For some reason I snap at her. “I don’t have to do this, you know. Stop acting like I’m the hired help.”
“Fine. Get the fuck out of here then!” Gibson never backs down, always stays in attack mode.
“I don’t mind helping, but don’t get in my face.”
“Grow a pair. Graves is probably dead by now anyway. Those jerk-offs he’s been hanging with, they’re nuts.”
“I’m parked over here.”
She still walks in front of me, the indomitable one, eighteen going on thirty, exuding a raw energy that can bend metal. At least she trusted me enough to call me in her time of need, a marked improvement from her running out of the 7-Eleven this morning…was it this morning that I first met Gibson? It seems like a lifetime ago. We’ve managed to pack in quite an a
ssortment of excitement during our brief relationship—hitchhiking, a sexual romp that nearly got us both killed, a killer set at the Dungeon, and now this, a rescue mission of sorts, that will take us to the ideological birthplace of our nation.

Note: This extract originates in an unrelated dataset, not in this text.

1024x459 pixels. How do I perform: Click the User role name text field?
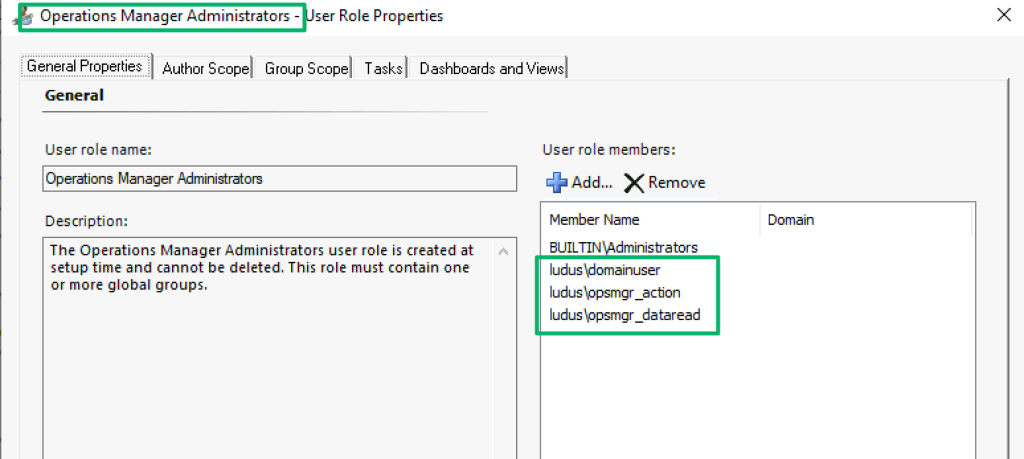pos(280,179)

“You heard about the Lee statue, right?” I ask after we both get into the Honda.
“Yeah.” Her shoes come off, and bare feet go to the dash.
“Do you think Graves had anything to do with it?”
She inhales sharply and shakes her head almost in disgust. “I hope not. But you shouldn’t even talk about it. Never. You could jinx him.”
“Come on, that’s ridiculous.” I start the sickly sounding engine, noticing that I need gas. “We need to stop for gas. There’s got to be a station on Broad Street, don’t you think?”
“Can we stop after we get him?”
I quickly calculate the distance involved with the amount of gas in my tank. “Sure. As long as we find a station right after. Get on your phone and sleuth out a place near St. John’s Church.”
She begins the assigned task at once, and the glow from her touch screen casts an angelic light on her face. But my heart sinks, thinking of Lola…she’s at that fleabag hotel, waiting for me. Now that we’ve been outed, there’s no reason for us to hide…I can take her to the wedding tomorrow and proclaim my love for her in public. No more lies, no more hiding! Give me liberty or give me death!
But traffic in Oregon Hill is snarled and we crawl along Pine Street. Gibson bounces in her seat, yelling at the cars ahead of us to move. I share in her frustration, because the longer this takes, the longer my reunification with Lola will be delayed. They say good things come to those who wait, but not when you’re dealing with an impetuous young woman with a bottomless appetite for the macabre.